Grazie anche agli autori di questo fandom, siete una grande fonte di ispirazione.

orange
 
*
 
Così lontano
 
 
Guardarlo allenarsi era diventata, con il tempo, un’ossessione. A se stessa, almeno, poteva confidarlo, che quei movimenti fluidi, quei kata disegnati a mezz’aria, puro colore su tela, la consumavano.
E in silenzio, trattenendo il fiato per non fare rumore, di quei movimenti studiava con avidità ogni dettaglio, seguendo il profilo teso del corpo animarsi per ogni respiro, sentendosi rimpicciolire di fronte all’intensità di quei gesti.
Erano lì, davanti a lei, eppure irraggiungibili. Così lontani.
Come lui, così lontano.
 
Aveva imparato, mordendosi la lingua prima di poterla dire, la parola adatta a descrivere quella sensazione che le indugiava in gola ogni volta in cui si soffermava a osservare quelle linee immaginarie, tracciate da lui, per lei, a insegnamento.  Come se quella provocazione fosse stata creata con il solo scopo di ricordarle che non sarebbe mai stata all’altezza.  
Era invidia. Una parola così contorta da stringerle il petto, così disarmante, nella sua evidenza, da farle girare la testa.
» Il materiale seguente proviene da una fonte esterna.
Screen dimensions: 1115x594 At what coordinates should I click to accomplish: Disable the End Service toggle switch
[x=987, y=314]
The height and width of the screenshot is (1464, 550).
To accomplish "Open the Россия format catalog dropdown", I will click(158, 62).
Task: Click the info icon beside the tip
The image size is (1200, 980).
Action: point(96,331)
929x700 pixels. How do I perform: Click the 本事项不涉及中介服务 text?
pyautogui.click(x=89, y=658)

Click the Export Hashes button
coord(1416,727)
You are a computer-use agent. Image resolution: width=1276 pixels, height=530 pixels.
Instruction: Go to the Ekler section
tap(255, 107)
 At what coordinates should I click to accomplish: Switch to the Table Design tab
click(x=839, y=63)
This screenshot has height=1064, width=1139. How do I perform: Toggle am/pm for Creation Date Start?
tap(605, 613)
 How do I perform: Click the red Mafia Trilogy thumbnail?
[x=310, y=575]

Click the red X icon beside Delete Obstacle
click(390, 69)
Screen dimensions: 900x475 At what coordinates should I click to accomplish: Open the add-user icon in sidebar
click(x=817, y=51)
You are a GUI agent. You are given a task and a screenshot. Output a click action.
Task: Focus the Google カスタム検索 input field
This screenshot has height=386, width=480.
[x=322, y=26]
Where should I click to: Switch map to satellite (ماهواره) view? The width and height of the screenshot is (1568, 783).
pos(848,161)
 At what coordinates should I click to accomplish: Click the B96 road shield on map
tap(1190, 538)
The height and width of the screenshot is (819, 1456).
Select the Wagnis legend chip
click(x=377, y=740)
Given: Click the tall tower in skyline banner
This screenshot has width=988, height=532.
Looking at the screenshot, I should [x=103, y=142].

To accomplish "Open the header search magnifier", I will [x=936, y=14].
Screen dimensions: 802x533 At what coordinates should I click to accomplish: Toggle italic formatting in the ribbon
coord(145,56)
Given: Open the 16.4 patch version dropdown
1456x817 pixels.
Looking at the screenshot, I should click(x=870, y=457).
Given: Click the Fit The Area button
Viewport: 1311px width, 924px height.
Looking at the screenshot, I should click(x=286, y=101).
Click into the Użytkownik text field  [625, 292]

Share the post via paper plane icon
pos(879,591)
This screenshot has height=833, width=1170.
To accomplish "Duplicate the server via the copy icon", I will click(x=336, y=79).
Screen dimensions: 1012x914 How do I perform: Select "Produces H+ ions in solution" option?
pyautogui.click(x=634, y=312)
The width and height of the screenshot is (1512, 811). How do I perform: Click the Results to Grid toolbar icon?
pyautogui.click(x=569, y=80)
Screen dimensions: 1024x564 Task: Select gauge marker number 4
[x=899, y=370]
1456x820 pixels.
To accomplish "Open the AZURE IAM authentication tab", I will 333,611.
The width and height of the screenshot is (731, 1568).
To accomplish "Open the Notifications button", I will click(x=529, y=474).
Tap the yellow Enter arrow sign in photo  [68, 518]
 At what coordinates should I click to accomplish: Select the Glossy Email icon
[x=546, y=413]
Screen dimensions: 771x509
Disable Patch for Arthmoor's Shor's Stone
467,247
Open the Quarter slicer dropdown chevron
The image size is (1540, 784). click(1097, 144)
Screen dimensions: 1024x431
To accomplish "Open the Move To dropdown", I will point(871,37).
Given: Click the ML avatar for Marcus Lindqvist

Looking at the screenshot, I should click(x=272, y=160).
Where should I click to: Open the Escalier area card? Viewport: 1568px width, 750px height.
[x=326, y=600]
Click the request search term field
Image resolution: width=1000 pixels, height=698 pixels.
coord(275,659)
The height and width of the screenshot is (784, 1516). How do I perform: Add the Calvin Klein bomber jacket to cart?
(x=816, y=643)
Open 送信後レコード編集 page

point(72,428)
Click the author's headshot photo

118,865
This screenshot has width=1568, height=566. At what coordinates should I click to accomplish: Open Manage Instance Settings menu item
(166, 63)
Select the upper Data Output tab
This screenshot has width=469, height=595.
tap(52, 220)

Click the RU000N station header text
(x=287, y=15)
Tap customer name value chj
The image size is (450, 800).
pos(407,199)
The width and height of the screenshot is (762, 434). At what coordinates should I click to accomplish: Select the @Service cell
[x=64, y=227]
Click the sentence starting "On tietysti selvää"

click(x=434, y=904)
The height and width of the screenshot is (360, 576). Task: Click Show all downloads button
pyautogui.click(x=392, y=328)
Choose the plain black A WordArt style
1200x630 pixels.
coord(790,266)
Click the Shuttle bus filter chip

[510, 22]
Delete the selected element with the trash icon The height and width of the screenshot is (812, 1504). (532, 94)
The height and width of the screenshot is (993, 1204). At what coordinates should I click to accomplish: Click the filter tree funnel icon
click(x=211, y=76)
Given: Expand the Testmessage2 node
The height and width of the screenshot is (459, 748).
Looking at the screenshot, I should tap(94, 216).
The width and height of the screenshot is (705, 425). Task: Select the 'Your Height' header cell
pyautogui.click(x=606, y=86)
Era così che l’invidia la coglieva impreparata, facendole mancare la terra sotto i piedi, mentre restava indietro, a guardare da lontano. Mentre scivolava via, come uno stelo sfiorito.
 
E puntualmente, mera spettatrice di quella forza che tanto la attirava, supplicava una preghiera lancinante che non osava nemmeno pronunciare ad alta voce.
 
Ti prego, ti prego, ti prego.
 
Il battito accelerava, le dita si stringevano in un pugno finché le unghie non lasciavano finalmente il segno sulla pelle, lo stomaco si torceva fino a fare male.
 
Voglio essere così anch’io.
 
Forse era quello il suo sogno. Non ereditare la scuola di famiglia, rendere orgogliosa sua madre, dimostrare a suo padre che poteva farcela da sola, ma essere come lui. Avere quello che aveva lui.
 
Anche quel pomeriggio, nascosta appena dalla porta del dojo, mentre ne stringeva saldamente il bordo ruvido e si domandava se lui si fosse accorto dei suoi occhi affamati, Akane si lasciò andare a un sussurro, l’aria fredda di fine autunno che tremava sulle labbra.
 
Ti prego, ti prego, ti prego.
 
Sapeva che, se avesse lasciato la presa, quel sogno sarebbe volato via.
 
Anch’io.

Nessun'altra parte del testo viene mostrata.